Augsburgs "erster Modeblogger" im Maximilianmuseum

Auch das Maximilianmuseum widmet sich dem Thema Mode: "Dressed for Success" heißt die Schau, die sich um ein Modetagebuch aus dem 16. Jahrhundert dreht. Geführt hat es der Augsburger Matthäus Schwarz. Über Jahre hinweg hat er seine wechselnden Garderoben in feinen Zeichnungen festhalten lassen. Damit war er wohl so etwas wie der "erste Modeblogger" seiner Zeit – und sein Modetagebuch "ein einzigartiges kulturhistorisches Dokument", wie es Christoph Emmendörffer, der Leiter des Maxmuseums, ausdrückt. Aus konservatorischen Gründen wird das "klaidungsbuechlin", das nur so groß ist wie ein Smartphone, wohl zum letztem Mal öffentlich gezeigt.

Höhmannhaus: weltberühmter Baumwolldruck

Die dritte Schau widmet sich dem Augsburger Unternehmer Johann Heinrich Schüle. Mit der Schüleschen Kattunfabrik hat er im 18. Jahrhundert den Baumwolldruck bekannt gemacht und Industriegeschichte geschrieben. Der in Schüles Unternehmen produzierte Stoff namens "Augsburger Zitz" genoss Weltruf. Heute erinnert an den erfolgreichen Unternehmer die Schülestraße, von der Kattunfabrik steht nur noch der Ostteil mit der denkmalgeschützten Fassade. In dem Bau befinden sich Räume der Hochschule Augsburg. Die Ausstellung "Johann Heinrich Schüle – Mit Baumwolldruck zum Erfolg" ist ab Freitag im Grafischen Kabinett im Höhmannhaus zu sehen.

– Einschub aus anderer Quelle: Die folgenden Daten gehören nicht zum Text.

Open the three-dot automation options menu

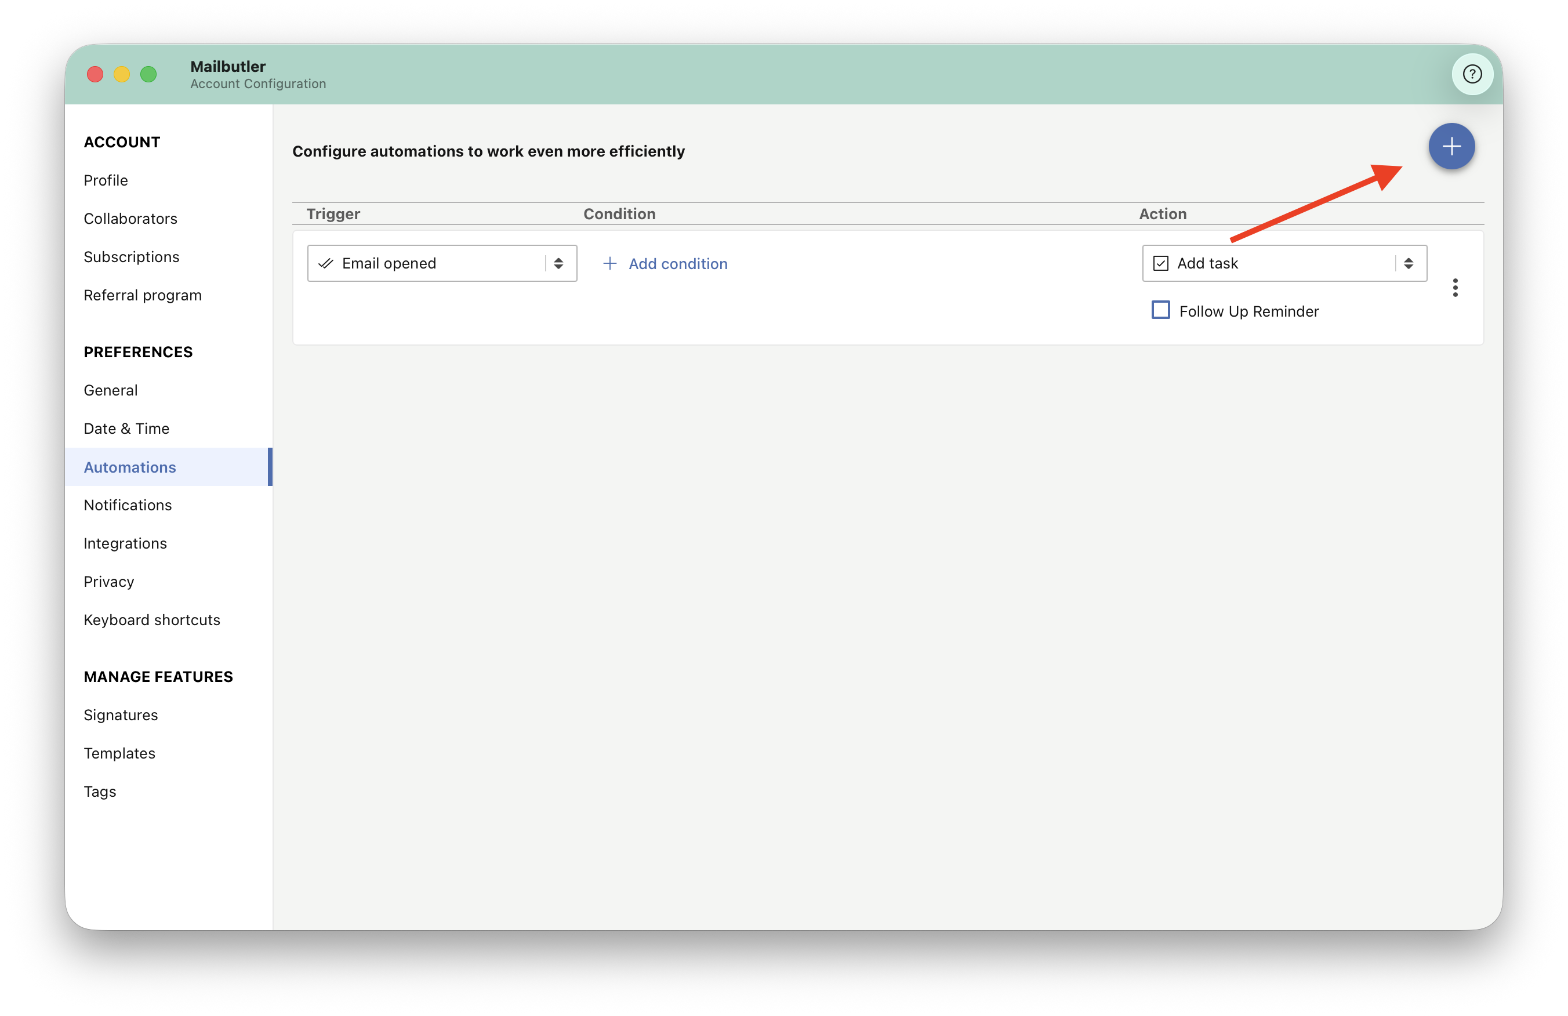pos(1455,288)
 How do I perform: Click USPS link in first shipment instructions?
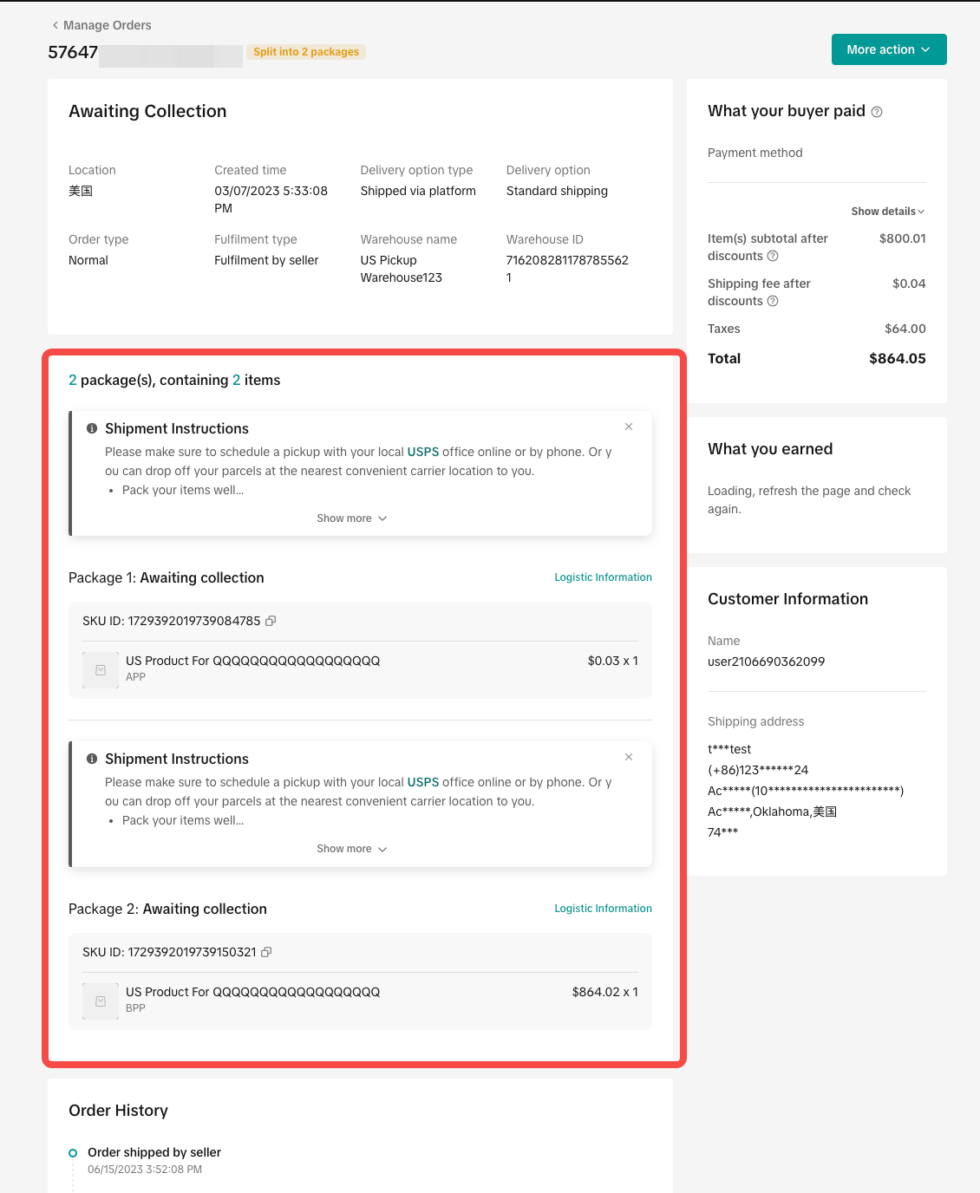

Corona-Regeln für Museumsbesuche

Wer die Ausstellungen oder auch andere Museen in Augsburg besuchen will, muss vorab im Internet einen Termin vereinbaren. In den Häusern gelten FFP2-Maskenpflicht und die üblichen Corona-Hygieneregeln. Trotz der Auflagen zeigt sich der städtische Kulturreferent Jürgen Enninger erleichtert, dass die Museen wieder öffnen können. "Wir mussten einfach wieder aufmachen, in der Verantwortung für die Kultur", so Enninger. Kultur sei Erbauung im besten Wortsinne und erhöhe die Widerstandsfähigkeit der Gesellschaft.